Take a look at the cluster TechNote.

OK, thx. Now, two possibly dumb questions if the publisher dies:

 

1.  will the subscriber process Captive portal requests after it is promoted to publisher?  According to the doc that will take around 8 minutes (which is fine)  "The backup publisher node cannot take over immediately (in the sense of it creating Guest accounts etc,) as the failure may be transient and the minimum time it takes for a standby-­‐Publisher to become active is about 8 minutes"

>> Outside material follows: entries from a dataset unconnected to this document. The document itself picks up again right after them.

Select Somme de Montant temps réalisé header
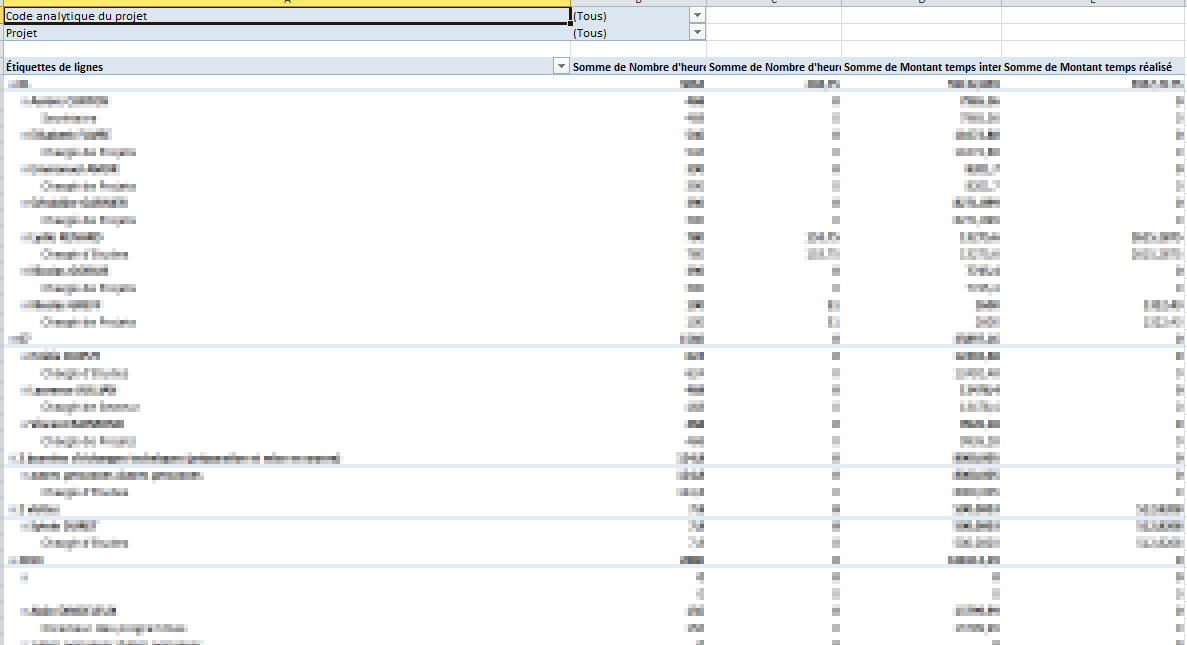Viewport: 1187px width, 645px height. [1093, 67]
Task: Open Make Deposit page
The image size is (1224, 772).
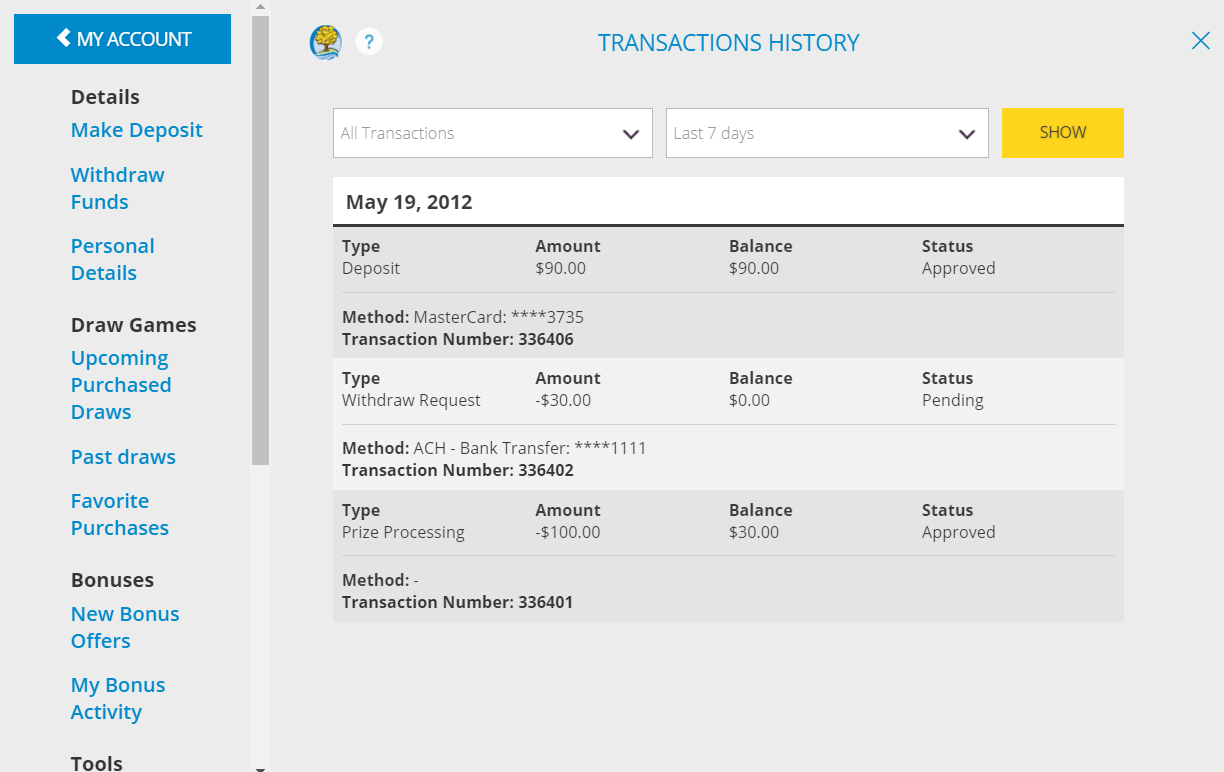Action: (136, 130)
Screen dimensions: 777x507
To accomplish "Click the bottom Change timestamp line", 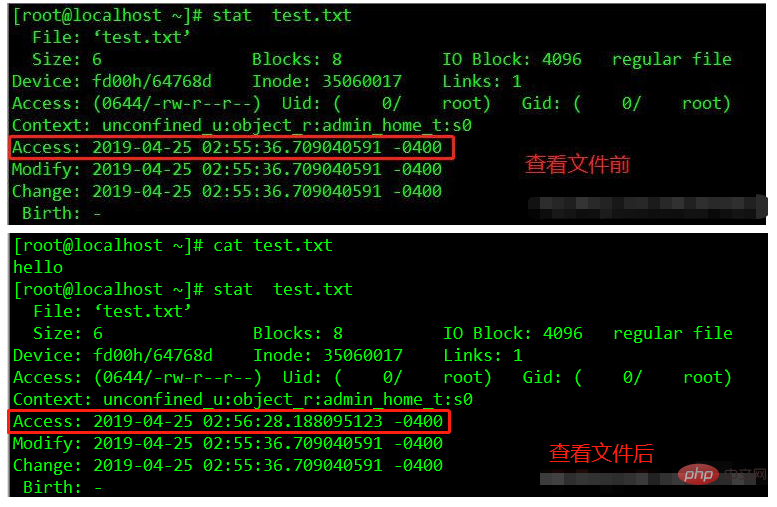I will coord(227,465).

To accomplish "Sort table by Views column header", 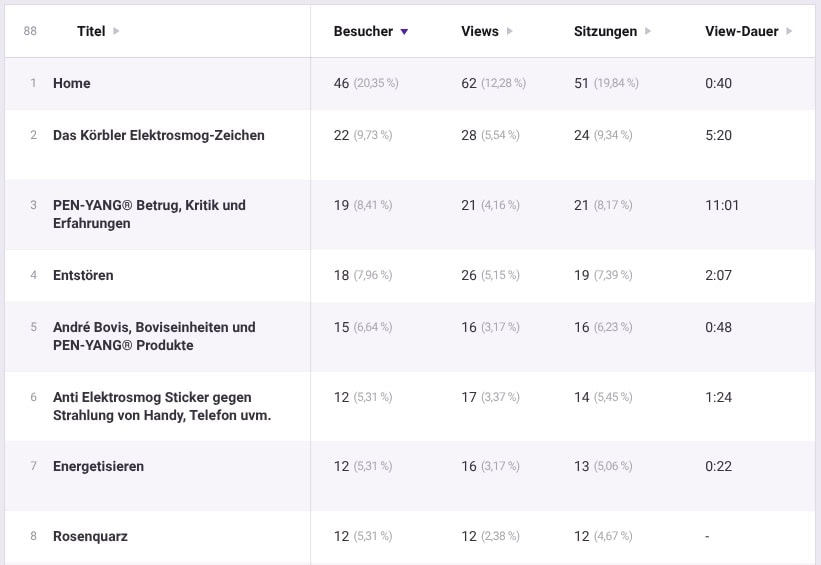I will [x=480, y=32].
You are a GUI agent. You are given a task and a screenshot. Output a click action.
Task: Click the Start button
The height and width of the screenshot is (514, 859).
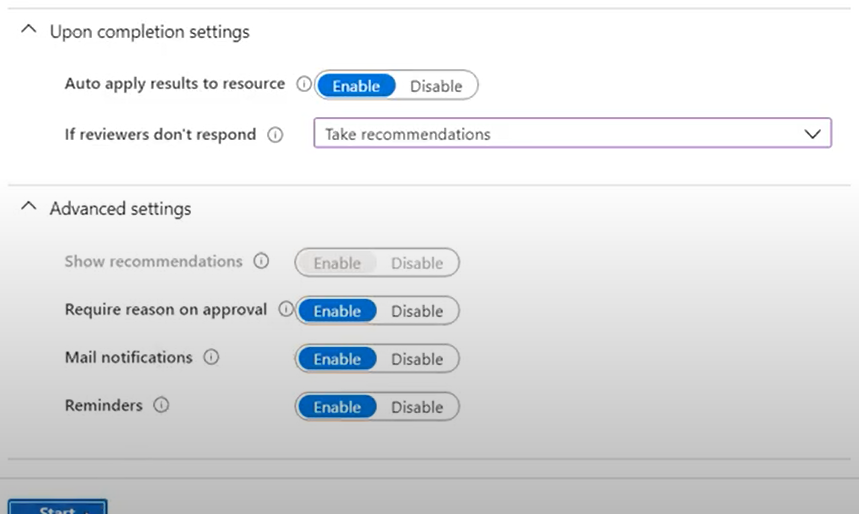57,508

2. if there is a DNS entry for the publisher, how does the captive portal traffic get redirected to the subscriber?

 

3. Is there a way to test this without downing the publisher?

1.  will the subscriber process Captive portal requests after it is promoted to publisher? 

[djj] - Yes.

According to the doc that will take around 8 minutes (which is fine)  "The backup publisher node cannot take over immediately (in the sense of it creating Guest accounts etc,) as the failure may be transient and the minimum time it takes for a standby-­‐Publisher to become active is about 8 minutes"

[djj] - Note it can take longer, it depends on the size of the cluster and DB's.

 

"The backup publisher node cannot take over immediately (in the sense of it creating Guest accounts etc,) as the failure may be transient and the minimum time it takes for a standby-­‐Publisher to become active is about 8 minutes"

 

 

2. if there is a DNS entry for the publisher, how does the captive portal traffic get redirected to the subscriber?

[djj] - As you have L3 between your CPPM-nodes, the issue is your unable to have a VIP across them unless you deploy a L2 GRE/VPLS network to permit the L2 VIP process to function... i.e. VIP addresses must exist in say L2 network and can't cross a L3 boundary. 

Else, you need some other process to front the Portal, such as a VIP on an ADC.... or you're into tweaking DNS records when you fail over.

 

 

3. Is there a way to test this without downing the publisher?

Thanks Danny - can you please calrify what ADC is?

 

Else, you need some other process to front the Portal, such as a VIP on an ADC

 

ADC-Application Delivery Controller, or if you like to use old-money..... an SLB..!!

Yeah, that's a great document, can't recommend it to much.

Hi,

 

I know this is an old post, but am trying to find the cluster tehcnote as I am looking at the exact scenario mentioned 

 

Cheers

https://support.arubanetworks.com/Documentation/tabid/77/DMXModule/512/Command/Core_Download/Default.aspx?EntryId=33298

 

https://support.arubanetworks.com/Documentation/tabid/77/DMXModule/512/Default.aspx?EntryId=33093

We've also started to migrate a lot of the TechNotes to a new home.... either go arubanetworks.com/clearpassdocs or under the new asp.arubanetworks.com support site.

 

https://support.hpe.com/hpesc/public/docDisplay?docId=a00100359en_us

 

Take a look at the cluster TechNote.